Note too that Goldberg doesn’t think to ask the president if the 2011 withdrawal was a mistake. That’s a small example of a big problem that affects Obama’s argument about his legacy and the incentives it entails. He’s used to ideologically sympathetic journalists making it easy for him to feel good about bad decisions.

”It’s my name on that,” the president says, and that is true, colloquially if not formally, of the Patient Protection and Affordable Care Act of 2010, known as ObamaCare. The U.S. Supreme Court is considering a challenge to the administration’s extralegal tax subsidies; if the administration loses—that is, if the law President Obama signed is upheld as written—the consequences could be convulsive. As the New Yorker’s Jeffrey Toobinobserves:

Until recently, the perception has . . . been that the Democrats had the largest political stake in the case. After all, the A.C.A. is the signature achievement of the Democratic President. Suddenly, though, and paradoxically, it has come to seem that Obamacare’s Republican opponents are most at risk if the decision goes their way. They have the most to lose by winning. As Jonathan Chait wrote recently, “The chaos their lawsuit would unleash might blow back in a way few Republicans had considered until recently, and now, on the eve of a possible triumph, they find themselves scrambling to contain the damage.” In this view, the peril is especially great for Republicans, because, as Jonathan Cohn recently pointed out, the G.O.P. has failed to propose any kind of plan to address the loss of insurance for so many millions of people.

So that’s the theory: millions will suddenly be uninsured, and will blame Republicans. As Harry Reid, the Democratic leader in the Senate, put it recently, “I don’t think they will [win the case]. If they do, that’s a problem that the Republicans have.”

No, it’s not. If the Obama Administration loses in the Supreme Court, the political pain will fall almost exclusively on the President and his Party.

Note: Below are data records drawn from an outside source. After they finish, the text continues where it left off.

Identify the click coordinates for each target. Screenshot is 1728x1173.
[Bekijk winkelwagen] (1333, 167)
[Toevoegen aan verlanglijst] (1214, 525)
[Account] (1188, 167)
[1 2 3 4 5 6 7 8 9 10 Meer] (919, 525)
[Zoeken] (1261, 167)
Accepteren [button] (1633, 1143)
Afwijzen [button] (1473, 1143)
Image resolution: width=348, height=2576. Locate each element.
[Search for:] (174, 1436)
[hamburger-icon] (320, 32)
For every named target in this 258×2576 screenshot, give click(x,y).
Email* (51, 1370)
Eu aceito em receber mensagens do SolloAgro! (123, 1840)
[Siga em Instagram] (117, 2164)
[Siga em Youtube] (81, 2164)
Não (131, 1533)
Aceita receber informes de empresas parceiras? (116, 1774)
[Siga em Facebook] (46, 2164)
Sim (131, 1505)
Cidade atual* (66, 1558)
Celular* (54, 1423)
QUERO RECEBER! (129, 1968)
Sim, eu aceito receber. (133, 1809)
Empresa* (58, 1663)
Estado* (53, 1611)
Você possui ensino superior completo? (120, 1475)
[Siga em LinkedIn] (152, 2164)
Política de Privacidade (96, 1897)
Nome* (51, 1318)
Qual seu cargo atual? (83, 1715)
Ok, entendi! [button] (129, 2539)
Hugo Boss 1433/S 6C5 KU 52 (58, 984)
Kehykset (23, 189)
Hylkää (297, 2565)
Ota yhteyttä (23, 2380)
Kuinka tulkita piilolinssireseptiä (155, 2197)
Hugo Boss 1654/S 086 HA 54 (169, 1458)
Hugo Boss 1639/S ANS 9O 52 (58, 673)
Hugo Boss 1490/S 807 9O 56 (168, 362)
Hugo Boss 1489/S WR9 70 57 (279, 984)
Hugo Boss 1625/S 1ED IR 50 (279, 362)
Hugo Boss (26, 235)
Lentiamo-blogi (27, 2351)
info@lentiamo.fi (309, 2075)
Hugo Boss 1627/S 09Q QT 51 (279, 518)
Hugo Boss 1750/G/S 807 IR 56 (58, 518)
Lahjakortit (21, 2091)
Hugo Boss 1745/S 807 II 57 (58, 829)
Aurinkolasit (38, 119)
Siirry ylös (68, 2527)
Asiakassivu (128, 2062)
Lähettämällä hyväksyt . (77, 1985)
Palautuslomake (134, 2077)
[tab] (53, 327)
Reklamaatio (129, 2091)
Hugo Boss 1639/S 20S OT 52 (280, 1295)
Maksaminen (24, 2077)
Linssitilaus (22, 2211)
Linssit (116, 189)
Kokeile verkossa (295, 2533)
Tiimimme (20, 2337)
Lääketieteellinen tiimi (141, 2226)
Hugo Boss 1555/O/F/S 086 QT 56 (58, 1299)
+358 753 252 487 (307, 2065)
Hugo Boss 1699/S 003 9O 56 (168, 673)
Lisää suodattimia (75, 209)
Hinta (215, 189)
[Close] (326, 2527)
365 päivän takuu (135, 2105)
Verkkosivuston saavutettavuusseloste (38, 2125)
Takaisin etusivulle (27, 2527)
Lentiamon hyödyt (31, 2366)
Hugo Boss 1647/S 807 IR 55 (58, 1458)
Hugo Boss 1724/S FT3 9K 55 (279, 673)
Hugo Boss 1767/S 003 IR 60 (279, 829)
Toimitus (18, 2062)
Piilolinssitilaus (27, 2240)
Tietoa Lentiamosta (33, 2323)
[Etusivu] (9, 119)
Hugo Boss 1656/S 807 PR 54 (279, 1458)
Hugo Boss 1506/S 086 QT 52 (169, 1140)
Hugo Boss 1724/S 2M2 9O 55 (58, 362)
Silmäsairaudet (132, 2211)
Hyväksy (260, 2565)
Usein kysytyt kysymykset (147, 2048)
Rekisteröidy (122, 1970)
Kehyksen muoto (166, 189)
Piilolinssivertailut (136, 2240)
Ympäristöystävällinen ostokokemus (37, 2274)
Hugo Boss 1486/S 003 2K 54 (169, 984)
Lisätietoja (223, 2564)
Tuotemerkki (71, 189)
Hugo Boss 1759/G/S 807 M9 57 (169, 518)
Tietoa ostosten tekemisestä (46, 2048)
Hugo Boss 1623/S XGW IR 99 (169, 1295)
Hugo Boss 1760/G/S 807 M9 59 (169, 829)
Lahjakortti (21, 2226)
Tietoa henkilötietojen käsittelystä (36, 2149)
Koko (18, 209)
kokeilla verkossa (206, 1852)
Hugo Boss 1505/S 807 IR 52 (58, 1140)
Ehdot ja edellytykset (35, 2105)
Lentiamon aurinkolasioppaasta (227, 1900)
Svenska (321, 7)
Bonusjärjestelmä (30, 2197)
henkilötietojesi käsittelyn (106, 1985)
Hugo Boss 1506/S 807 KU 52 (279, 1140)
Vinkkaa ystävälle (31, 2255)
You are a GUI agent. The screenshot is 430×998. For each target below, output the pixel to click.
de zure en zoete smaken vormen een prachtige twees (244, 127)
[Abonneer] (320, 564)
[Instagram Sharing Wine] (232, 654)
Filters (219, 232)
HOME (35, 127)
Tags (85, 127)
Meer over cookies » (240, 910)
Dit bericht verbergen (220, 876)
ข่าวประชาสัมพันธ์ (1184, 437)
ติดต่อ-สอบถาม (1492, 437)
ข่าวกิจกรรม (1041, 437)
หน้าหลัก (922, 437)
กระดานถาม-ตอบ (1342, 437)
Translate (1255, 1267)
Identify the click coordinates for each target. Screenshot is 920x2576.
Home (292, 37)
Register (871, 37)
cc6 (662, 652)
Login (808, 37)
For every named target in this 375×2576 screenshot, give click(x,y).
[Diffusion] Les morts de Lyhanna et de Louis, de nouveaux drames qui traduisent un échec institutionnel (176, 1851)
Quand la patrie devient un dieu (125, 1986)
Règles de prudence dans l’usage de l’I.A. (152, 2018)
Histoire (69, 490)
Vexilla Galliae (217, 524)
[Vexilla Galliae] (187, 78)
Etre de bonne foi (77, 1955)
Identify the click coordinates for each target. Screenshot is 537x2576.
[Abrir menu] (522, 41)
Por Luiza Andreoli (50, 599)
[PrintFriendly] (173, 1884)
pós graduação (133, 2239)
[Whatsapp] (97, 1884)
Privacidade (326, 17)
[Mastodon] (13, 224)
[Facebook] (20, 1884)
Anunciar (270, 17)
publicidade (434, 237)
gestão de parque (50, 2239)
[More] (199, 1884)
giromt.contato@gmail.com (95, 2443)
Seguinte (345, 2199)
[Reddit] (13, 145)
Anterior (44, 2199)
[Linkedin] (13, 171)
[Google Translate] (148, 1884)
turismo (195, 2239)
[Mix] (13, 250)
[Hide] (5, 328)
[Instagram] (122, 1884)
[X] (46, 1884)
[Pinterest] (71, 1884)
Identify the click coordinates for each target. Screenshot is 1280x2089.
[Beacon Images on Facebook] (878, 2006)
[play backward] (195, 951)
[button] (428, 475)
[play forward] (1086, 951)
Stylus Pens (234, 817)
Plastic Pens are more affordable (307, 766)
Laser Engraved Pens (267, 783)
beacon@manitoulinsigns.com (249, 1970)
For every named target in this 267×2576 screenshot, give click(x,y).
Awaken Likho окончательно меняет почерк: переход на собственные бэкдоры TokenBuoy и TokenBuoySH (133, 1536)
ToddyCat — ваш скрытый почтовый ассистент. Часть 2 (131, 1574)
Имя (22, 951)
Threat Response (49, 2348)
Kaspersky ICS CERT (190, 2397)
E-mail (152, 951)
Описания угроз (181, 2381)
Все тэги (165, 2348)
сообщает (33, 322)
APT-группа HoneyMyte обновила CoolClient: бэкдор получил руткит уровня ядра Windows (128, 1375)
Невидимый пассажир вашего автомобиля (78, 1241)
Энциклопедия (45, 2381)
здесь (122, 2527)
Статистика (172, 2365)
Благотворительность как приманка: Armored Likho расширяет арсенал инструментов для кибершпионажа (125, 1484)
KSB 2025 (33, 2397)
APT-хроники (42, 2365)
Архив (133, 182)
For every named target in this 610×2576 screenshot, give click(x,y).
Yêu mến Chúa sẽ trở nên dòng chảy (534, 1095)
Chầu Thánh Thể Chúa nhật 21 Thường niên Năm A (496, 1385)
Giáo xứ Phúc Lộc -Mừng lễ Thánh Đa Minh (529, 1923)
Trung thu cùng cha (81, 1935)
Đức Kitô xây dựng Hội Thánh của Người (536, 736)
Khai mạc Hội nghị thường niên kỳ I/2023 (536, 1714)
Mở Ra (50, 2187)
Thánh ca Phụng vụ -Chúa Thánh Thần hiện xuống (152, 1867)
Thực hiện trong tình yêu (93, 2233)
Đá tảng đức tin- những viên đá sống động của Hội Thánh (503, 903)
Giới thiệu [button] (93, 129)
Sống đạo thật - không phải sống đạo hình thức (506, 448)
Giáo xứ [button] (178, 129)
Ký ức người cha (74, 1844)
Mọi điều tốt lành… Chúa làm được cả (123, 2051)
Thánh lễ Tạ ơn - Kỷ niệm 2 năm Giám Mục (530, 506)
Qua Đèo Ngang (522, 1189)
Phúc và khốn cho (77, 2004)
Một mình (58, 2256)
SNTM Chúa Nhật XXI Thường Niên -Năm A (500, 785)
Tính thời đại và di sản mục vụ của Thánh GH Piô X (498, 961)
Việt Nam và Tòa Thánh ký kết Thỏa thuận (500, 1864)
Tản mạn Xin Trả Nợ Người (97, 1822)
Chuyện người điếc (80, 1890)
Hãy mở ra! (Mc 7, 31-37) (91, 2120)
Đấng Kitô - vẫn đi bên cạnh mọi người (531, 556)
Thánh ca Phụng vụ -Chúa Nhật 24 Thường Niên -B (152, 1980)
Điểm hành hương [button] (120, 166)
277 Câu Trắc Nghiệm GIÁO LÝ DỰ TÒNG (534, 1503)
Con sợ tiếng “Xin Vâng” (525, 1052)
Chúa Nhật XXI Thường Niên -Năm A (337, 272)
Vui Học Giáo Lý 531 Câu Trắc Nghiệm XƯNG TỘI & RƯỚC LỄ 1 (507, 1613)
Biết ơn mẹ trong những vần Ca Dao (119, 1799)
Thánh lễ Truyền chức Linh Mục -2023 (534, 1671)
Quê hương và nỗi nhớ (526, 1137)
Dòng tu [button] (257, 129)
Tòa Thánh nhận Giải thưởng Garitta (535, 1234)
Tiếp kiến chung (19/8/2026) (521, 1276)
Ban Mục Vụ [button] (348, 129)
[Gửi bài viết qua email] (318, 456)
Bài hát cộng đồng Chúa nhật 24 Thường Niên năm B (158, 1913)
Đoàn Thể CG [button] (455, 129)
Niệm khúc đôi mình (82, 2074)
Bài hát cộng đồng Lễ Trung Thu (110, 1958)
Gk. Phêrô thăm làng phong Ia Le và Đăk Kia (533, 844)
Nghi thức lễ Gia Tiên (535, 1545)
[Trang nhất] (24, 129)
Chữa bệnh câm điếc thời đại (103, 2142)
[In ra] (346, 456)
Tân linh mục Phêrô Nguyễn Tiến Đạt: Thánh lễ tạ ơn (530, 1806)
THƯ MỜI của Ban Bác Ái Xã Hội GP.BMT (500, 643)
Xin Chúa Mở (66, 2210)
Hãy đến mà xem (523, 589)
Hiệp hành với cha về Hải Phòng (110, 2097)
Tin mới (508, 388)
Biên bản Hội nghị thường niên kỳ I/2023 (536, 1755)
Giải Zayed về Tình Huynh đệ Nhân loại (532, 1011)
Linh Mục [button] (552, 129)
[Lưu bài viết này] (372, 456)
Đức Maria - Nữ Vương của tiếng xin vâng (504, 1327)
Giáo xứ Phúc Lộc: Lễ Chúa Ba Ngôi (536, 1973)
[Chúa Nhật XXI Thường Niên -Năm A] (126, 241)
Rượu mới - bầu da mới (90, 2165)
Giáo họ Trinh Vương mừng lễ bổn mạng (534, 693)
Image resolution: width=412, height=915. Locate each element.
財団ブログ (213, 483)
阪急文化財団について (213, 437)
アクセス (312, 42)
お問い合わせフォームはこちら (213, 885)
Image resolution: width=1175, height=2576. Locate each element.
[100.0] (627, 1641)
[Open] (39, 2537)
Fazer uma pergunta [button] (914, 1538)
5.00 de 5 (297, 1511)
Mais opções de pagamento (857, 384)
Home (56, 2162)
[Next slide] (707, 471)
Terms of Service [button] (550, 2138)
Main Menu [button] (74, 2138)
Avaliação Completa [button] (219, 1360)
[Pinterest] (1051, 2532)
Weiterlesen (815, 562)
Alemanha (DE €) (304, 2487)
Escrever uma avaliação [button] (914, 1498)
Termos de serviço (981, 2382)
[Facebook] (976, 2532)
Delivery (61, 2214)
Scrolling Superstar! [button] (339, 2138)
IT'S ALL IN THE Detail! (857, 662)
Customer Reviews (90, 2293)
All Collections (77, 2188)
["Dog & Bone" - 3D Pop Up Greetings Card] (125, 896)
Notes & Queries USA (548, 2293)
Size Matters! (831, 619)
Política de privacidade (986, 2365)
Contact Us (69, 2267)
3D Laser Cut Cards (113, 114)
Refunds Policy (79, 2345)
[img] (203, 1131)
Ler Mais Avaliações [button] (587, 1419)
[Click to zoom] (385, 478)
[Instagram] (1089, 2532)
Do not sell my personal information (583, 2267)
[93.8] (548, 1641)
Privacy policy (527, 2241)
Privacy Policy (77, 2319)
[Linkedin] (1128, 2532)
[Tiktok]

We’re not sure we agree with Toobin’s prediction, but it seems to us that under normal circumstances, it would be the obvious one. If a law championed by a Democratic president and informally bearing his name passes Congress with only Democratic votes and then collapses because it turns out to have been sloppily designed, how could anyone other than Democrats be to blame?

Yet Toobin’s prediction is noteworthy because it is so unconventional. In part that’s because the Republicans today, unlike in 2010, hold congressional majorities and thus actually are in a position of responsibility for any legislative remedy. But it is also in large part because many in the press—including Chait and Cohn—have taken it upon themselves to act as propagandists for ObamaCare, and for Obama.

It’s not that there aren’t plenty of critics too. But Obama can dismiss them as partisan while imagining that the friendly ones are objective and reasonable. The criticism as well as the praise reinforces his own sense that ObamaCare is just peachy. If King v. Burwellgoes against the administration and ObamaCare collapses, Obama will blame others—the justices, the Republicans—and he’ll find the same sort of reinforcement for that view.

The same is true with respect to Iran. It probably won’t be in 2035, by which point partisans will long since have moved on to other disputes. If ObamaBomb or whatever the Iran deal is called turns out to be a failure, Obama’s supporters today may well be willing to acknowledge that the president screwed up back in 2015.

But the president’s legacy argument depends on his anticipating such an eventuality now. Is there anything in his experience that would lead him to do so?